## Excerpted text

Sixty six percent of respondents said that Covid-19 and lockdown had a negative impact on stress and caused increased burnout.  Eighteen percent felt the pandemic had enabled them to create a better balance.   The survey found that some industries are more prone to burnout than others.  People working in situations with frequent deadlines and high level of public interaction were more likely to report feelings of burnout.

The net result is that 68% of respondents working for not-for-profits feel burnt out! Some professions like teachers and healthcare workers are also generally more prone to burnout.  Like with anything prevention is always better than cure.  This is one reason why wellbeing at work programmes are increasingly important to employers.   

When burn out sets in – it can take a long time to recover which is both a great cost to the organisation and the individual.  Bryan Robinson, a psychotherapist, professor at University of North Carolina, emphasises the distinction between burnout and stress. “You can recover from stress with certain management techniques, but burnout is a totally different animal resulting from cumulative stress that hasn’t been managed.  Once burnout gets it’s hooks into you, you can’t cure it by taking a long vacation, slowing down, or working fewer hours.”

## Problem details
Resume the passage on workplace burnout, starting right after its final sentence. The records have nothing to do with this passage on workplace burnout.

## Source information
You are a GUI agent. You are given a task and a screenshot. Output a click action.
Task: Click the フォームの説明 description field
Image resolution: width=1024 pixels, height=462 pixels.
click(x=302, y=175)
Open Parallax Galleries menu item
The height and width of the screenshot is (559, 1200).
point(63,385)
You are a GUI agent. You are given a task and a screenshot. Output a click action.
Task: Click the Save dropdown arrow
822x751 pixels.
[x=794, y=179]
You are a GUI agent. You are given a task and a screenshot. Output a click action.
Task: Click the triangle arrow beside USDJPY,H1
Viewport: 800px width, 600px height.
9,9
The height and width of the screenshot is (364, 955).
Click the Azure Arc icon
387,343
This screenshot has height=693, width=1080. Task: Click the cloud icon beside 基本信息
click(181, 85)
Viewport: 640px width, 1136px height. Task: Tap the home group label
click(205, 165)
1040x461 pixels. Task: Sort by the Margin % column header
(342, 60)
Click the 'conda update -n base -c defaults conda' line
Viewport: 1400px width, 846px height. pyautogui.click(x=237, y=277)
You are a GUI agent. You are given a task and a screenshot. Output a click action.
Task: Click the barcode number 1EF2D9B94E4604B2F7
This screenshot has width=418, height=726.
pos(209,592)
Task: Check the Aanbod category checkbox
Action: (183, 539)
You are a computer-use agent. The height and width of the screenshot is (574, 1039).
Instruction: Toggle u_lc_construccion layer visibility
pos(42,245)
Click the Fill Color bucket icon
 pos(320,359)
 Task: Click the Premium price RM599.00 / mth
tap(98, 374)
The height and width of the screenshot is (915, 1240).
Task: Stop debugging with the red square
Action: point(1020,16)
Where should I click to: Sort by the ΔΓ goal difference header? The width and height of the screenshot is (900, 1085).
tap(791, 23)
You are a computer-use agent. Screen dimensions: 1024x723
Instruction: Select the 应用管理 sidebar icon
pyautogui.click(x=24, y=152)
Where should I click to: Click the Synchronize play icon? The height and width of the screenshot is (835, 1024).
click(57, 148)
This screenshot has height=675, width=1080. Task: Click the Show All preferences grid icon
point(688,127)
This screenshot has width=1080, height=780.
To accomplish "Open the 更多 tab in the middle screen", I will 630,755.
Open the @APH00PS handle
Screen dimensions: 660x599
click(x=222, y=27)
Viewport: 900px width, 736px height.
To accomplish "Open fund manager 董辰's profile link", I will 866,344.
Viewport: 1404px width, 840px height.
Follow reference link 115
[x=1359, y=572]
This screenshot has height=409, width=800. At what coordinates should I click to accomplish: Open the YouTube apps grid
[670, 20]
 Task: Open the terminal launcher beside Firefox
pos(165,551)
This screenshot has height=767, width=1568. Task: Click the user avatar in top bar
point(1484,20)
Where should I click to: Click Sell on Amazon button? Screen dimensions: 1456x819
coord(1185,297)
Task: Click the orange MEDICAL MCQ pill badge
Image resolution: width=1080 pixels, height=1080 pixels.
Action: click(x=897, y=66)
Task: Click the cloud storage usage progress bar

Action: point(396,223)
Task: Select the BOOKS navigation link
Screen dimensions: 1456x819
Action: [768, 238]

## Reply to the exercise
If you are feeling burnt-out, recognising it is the first step and there are lots of things you can do to help. 

Practice self-care.  Take care of your physical and mental health. 

Get the basics wright – sleep, relaxation, food etc.   See what is stressing you and take a step back and change perspective.  Build regular breaks into your daily life.  Take small breaks every few hours to move or have a glass of water.  Stop for lunch.    

Exercise more. Exercise is energising for both the mind and body. 

Meditate.  Meditation is a work out for your mind making it strong balanced and flexible.   

Have good boundaries. Say no more often.  Create structure in your day by not checking emails at night or not taking work phone calls after certain hours.  And be aware of how you are doing so you prevent problems escalating.